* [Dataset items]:

***

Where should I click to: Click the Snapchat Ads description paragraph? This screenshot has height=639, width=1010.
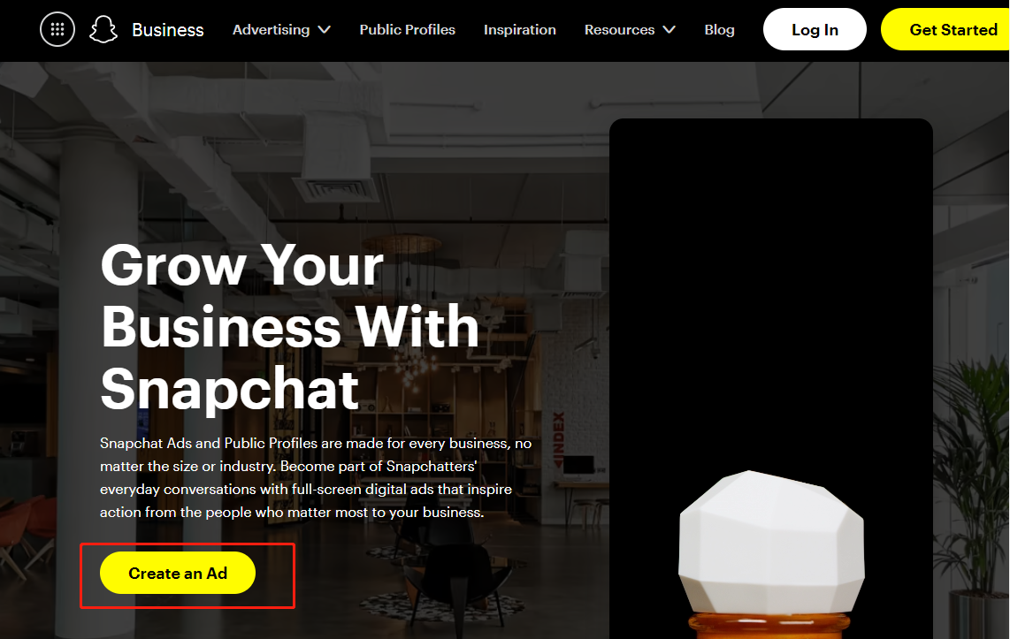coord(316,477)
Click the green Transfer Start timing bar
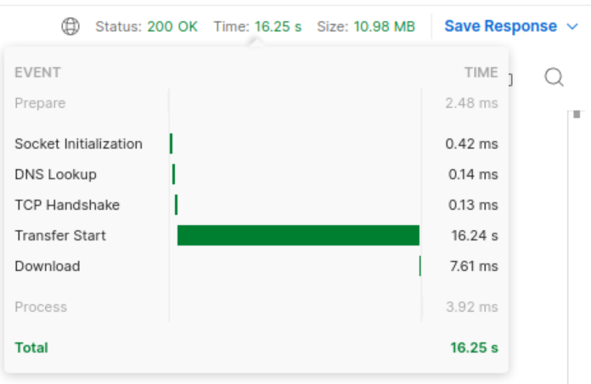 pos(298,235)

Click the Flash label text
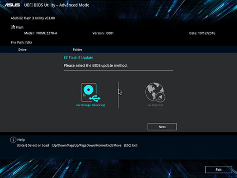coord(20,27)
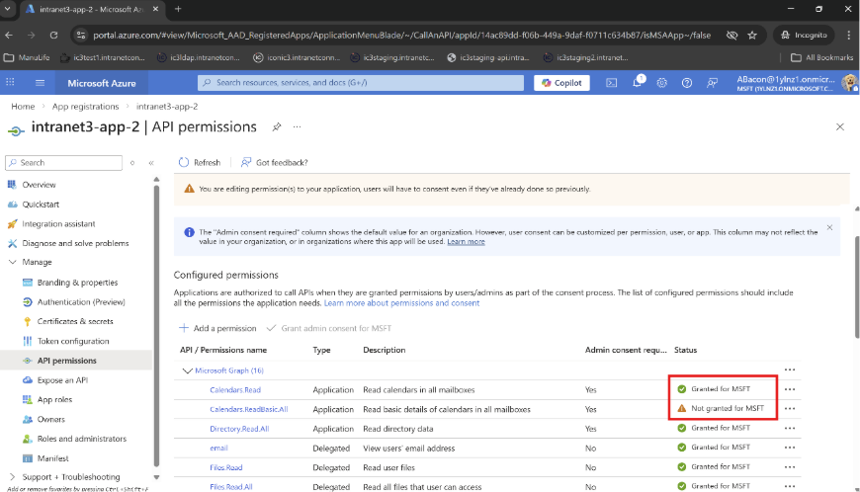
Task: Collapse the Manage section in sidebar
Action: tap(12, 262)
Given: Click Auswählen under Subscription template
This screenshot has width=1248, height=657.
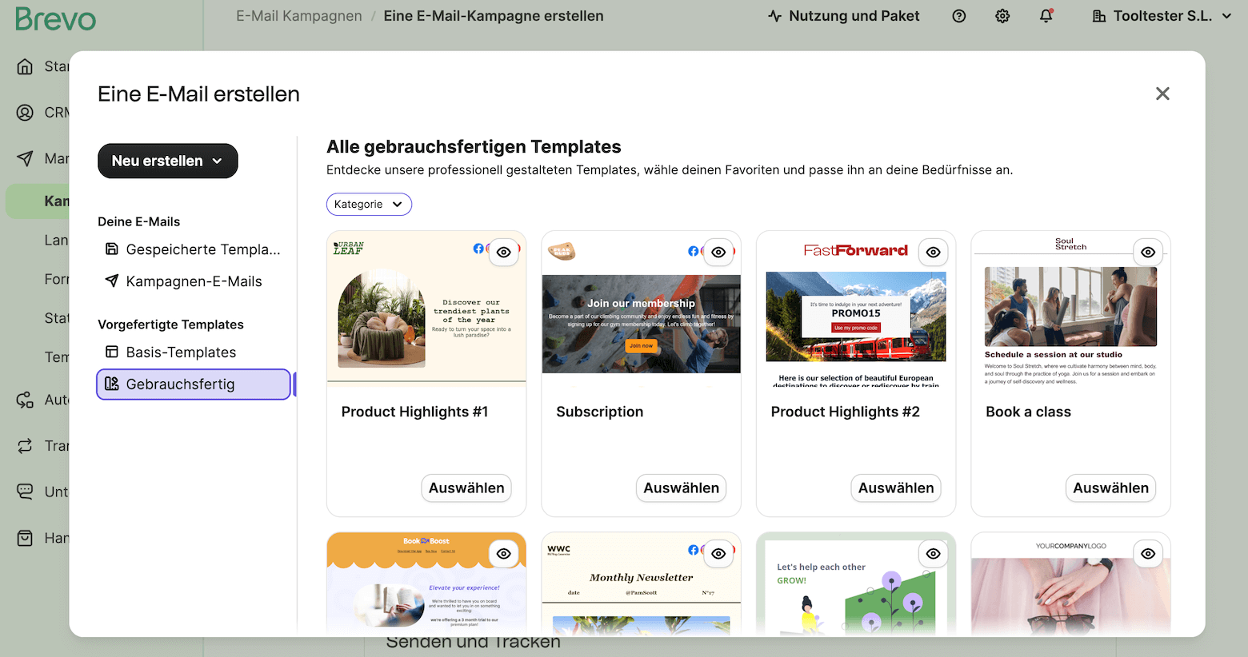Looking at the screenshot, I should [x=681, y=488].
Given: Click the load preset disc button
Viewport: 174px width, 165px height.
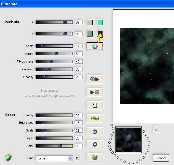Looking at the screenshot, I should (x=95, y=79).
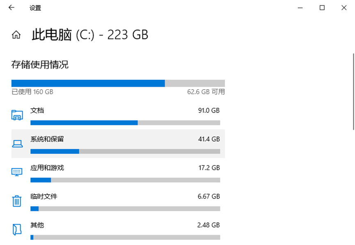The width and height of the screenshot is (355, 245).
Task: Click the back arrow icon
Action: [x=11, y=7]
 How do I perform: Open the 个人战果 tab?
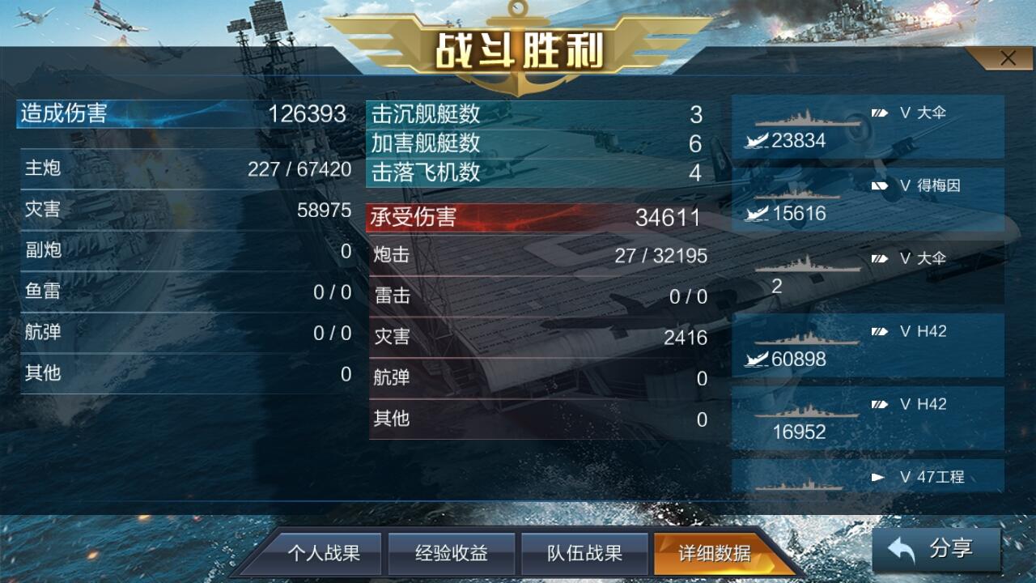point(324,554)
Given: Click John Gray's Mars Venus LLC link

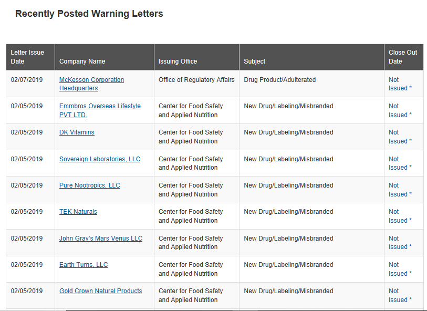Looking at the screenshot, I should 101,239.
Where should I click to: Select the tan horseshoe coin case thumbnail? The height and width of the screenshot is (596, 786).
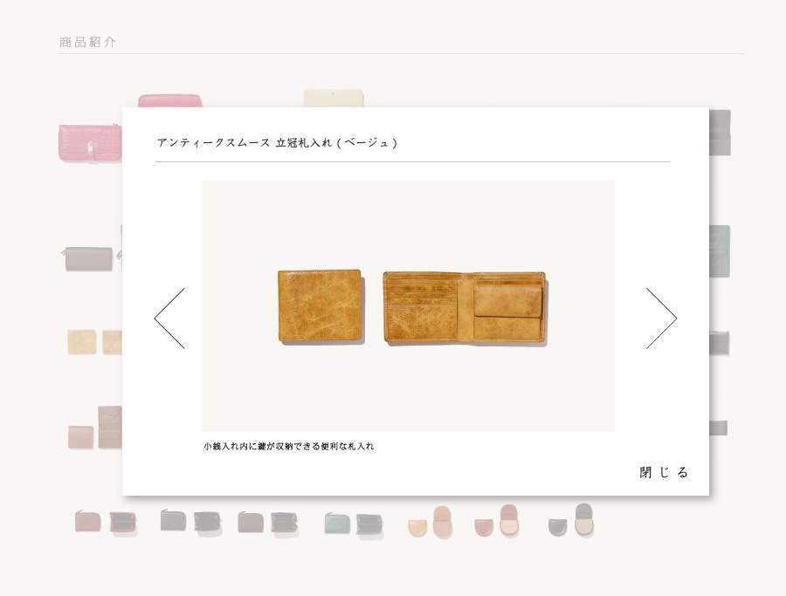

***

* [Work to be completed]:
Each entry above is to be duplicated exactly, and its pictures omitted.

* [Output for this exercise]:
Where should I click to: Click the Snapchat Ads description paragraph? This screenshot has height=639, width=1010.
coord(316,477)
Click the green Transfer Start timing bar
 pos(298,235)

Click the Flash label text
coord(20,27)
Task: Collapse the Manage section in sidebar
Action: tap(12, 262)
Given: Click Auswählen under Subscription template
This screenshot has width=1248, height=657.
Looking at the screenshot, I should [x=681, y=488].
Given: Click the load preset disc button
Viewport: 174px width, 165px height.
Looking at the screenshot, I should (x=95, y=79).
The width and height of the screenshot is (355, 245).
Task: Click the back arrow icon
Action: [x=11, y=7]
 How do I perform: Open the 个人战果 tab?
point(324,554)
Given: Click John Gray's Mars Venus LLC link

Looking at the screenshot, I should 101,239.
Where should I click to: Select the tan horseshoe coin case thumbnail? The height and width of the screenshot is (596, 786).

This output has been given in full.